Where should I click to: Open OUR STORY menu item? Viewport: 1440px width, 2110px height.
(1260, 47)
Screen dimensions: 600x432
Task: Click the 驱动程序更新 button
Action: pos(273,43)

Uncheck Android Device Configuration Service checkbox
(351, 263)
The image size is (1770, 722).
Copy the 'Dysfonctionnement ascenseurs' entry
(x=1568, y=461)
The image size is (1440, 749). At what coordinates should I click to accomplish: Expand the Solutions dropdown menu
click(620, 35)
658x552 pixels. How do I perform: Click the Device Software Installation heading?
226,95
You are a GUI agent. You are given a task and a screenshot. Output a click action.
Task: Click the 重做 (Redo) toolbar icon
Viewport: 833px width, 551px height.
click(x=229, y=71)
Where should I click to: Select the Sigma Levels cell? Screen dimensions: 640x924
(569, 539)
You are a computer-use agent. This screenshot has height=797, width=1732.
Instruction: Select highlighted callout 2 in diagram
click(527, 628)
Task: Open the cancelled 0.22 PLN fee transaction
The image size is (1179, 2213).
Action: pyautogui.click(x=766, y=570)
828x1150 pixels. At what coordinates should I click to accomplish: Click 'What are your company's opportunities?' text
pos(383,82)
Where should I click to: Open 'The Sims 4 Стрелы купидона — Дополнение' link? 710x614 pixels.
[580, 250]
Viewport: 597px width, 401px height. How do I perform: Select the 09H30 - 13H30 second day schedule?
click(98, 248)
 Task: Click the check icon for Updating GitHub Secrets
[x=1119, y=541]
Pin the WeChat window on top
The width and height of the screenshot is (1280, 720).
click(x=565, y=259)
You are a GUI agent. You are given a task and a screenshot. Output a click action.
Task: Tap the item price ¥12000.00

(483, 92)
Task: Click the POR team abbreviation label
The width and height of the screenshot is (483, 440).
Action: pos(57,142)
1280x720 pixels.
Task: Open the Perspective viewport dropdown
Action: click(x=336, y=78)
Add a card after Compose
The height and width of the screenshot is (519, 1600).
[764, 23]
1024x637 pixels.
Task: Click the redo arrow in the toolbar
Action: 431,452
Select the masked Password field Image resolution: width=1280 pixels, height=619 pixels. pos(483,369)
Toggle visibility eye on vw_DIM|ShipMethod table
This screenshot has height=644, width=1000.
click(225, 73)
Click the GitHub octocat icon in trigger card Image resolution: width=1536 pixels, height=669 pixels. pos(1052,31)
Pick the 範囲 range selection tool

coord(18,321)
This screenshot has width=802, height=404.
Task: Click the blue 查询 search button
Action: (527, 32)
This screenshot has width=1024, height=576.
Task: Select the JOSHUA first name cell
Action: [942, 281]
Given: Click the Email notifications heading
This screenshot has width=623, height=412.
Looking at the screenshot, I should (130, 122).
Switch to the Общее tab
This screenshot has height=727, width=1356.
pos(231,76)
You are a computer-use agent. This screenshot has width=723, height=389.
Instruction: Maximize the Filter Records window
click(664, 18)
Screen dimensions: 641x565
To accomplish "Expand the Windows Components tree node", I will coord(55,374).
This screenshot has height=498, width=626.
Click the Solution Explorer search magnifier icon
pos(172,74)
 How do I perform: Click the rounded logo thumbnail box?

*Exercise*:
Restate every line of the data above exactly as it was written.

*Task result*:
Where should I click to: Open OUR STORY menu item? Viewport: 1440px width, 2110px height.
(1260, 47)
Screen dimensions: 600x432
Task: Click the 驱动程序更新 button
Action: pos(273,43)

Uncheck Android Device Configuration Service checkbox
(351, 263)
The image size is (1770, 722).
Copy the 'Dysfonctionnement ascenseurs' entry
(x=1568, y=461)
The image size is (1440, 749). At what coordinates should I click to accomplish: Expand the Solutions dropdown menu
click(620, 35)
658x552 pixels. How do I perform: Click the Device Software Installation heading?
226,95
You are a GUI agent. You are given a task and a screenshot. Output a click action.
Task: Click the 重做 (Redo) toolbar icon
Viewport: 833px width, 551px height.
click(x=229, y=71)
Where should I click to: Select the Sigma Levels cell? Screen dimensions: 640x924
(569, 539)
You are a computer-use agent. This screenshot has height=797, width=1732.
Instruction: Select highlighted callout 2 in diagram
click(527, 628)
Task: Open the cancelled 0.22 PLN fee transaction
The image size is (1179, 2213).
Action: pyautogui.click(x=766, y=570)
828x1150 pixels. At what coordinates should I click to accomplish: Click 'What are your company's opportunities?' text
pos(383,82)
Where should I click to: Open 'The Sims 4 Стрелы купидона — Дополнение' link? 710x614 pixels.
[580, 250]
Viewport: 597px width, 401px height. How do I perform: Select the 09H30 - 13H30 second day schedule?
click(98, 248)
 Task: Click the check icon for Updating GitHub Secrets
[x=1119, y=541]
Pin the WeChat window on top
The width and height of the screenshot is (1280, 720).
click(x=565, y=259)
You are a GUI agent. You are given a task and a screenshot. Output a click action.
Task: Tap the item price ¥12000.00

(483, 92)
Task: Click the POR team abbreviation label
The width and height of the screenshot is (483, 440).
Action: pos(57,142)
1280x720 pixels.
Task: Open the Perspective viewport dropdown
Action: click(x=336, y=78)
Add a card after Compose
The height and width of the screenshot is (519, 1600).
[764, 23]
1024x637 pixels.
Task: Click the redo arrow in the toolbar
Action: 431,452
Select the masked Password field Image resolution: width=1280 pixels, height=619 pixels. pos(483,369)
Toggle visibility eye on vw_DIM|ShipMethod table
This screenshot has height=644, width=1000.
click(225, 73)
Click the GitHub octocat icon in trigger card Image resolution: width=1536 pixels, height=669 pixels. pos(1052,31)
Pick the 範囲 range selection tool

coord(18,321)
This screenshot has width=802, height=404.
Task: Click the blue 查询 search button
Action: (527, 32)
This screenshot has width=1024, height=576.
Task: Select the JOSHUA first name cell
Action: [942, 281]
Given: Click the Email notifications heading
This screenshot has width=623, height=412.
Looking at the screenshot, I should (130, 122).
Switch to the Общее tab
This screenshot has height=727, width=1356.
pos(231,76)
You are a computer-use agent. This screenshot has width=723, height=389.
Instruction: Maximize the Filter Records window
click(664, 18)
Screen dimensions: 641x565
To accomplish "Expand the Windows Components tree node", I will coord(55,374).
This screenshot has height=498, width=626.
Click the Solution Explorer search magnifier icon
pos(172,74)
 How do I perform: Click the rounded logo thumbnail box?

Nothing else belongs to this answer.